Tess Pennington
Ready Nutrition

Being
well-nourished during a disaster can mean the difference between
powering through the event with strength, stamina and energy or plodding
through the situation barely able to put one foot in front of the
other.
One often overlooked component of the prepper’s pantry is protein. This vital nutrient:
- Helps with the repair and building of muscle tissue
- Helps the body heal from injuries
- Provides long-lasting stamina
- Helps boost the immune system
Protein
is stored throughout the body. It can be found in muscles, bones,
hemoglobin, myoglobin, hormones, antibodies, and enzymes. In fact,
protein makes up nearly 45% of the human body. Without a steady supply,
body functions will cease to operate effectively.
Protein is often
thought of as one of the more challenging items to stockpile for an
extended period of time. Most people think of a freezer full of juicy
steaks and roasts when they contemplate protein. They feel that the next
resort is tins of highly processed meat pieces. The good news is,
there are many ways to add muscle-building nutrients to your long term
food storage without resorting to a sodium laden closet full of Spam.
To see a breakdown of protein amounts in food sources,
click here.
Although
pantry basics such as dry non-fat milk powder and powdered cheeses
offer protein for the diet, there are other food sources to consider.
Here are the top 5 healthy (and tasty) protein sources to add to your
stockpile:
Beans
Beans are more than just a vegetarian staple. While
beans can stand on their own
as a delicious protein source, adding beans to a dish that contains
meat can stretch your budget by providing lots of protein while using
less meat.
Due to their high fiber content, beans prevent blood
sugar levels from rising too rapidly after a meal, making this food
source an excellent choice for individuals with diabetes, insulin
resistance or hypoglycemia. Having a high fiber food source also helps
to slow the rate of absorption of carbohydrate thus making it a more
energy efficient food source.
Dried beans provide the most bang
for your food storage buck. They are one of the most low cost food
sources on the market. The canned variety will prove to be more fuel
efficient. Canned beans can often be purchased on sale. Plain canned
beans and beans in barbecue sauce can provide instant nutrition in the
event of a power outage. If you don’t want to eat beans that have been
processed, it’s easy to can your own. Click
here for directions on preserving homemade pork and beans.
Store
dried beans in Mylar bags with oxygen absorbers, then placed the sealed
bags inside large plastic food grade buckets for added protection.
Click
here for details.
Chia Seeds
The Chia seed
is
a tiny little powerhouse that can add a lot of benefits to your
long-term food storage while only taking up a small amount of space. The
word “Chia” is actually the Mayan word for strength. In ancient
cultures, they are considered the food of the warrior because of their
nutrient density and ability to sustain running messengers for long
durations without other food.
Chia seeds have double the amount of protein found in other seeds, as well as many other nutritional benefits.

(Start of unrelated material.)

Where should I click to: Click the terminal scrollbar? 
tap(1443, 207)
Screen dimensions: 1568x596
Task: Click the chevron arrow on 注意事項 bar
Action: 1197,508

- 2x the protein of other seeds
- 5x the calcium of milk
- 2x the potassium of bananas
- 3x the antioxidants of blueberries
- 3x the iron of spinach
Chia
seeds can be sprinkled dry on top of other foods, they can be sprouted
or they can be soaked to create a tasteless gel to stir into soups or
sauces.
Chia seeds can be stored for 2-4 years in a cool, dry place. They can be stored in large glass jars or Mylar bags.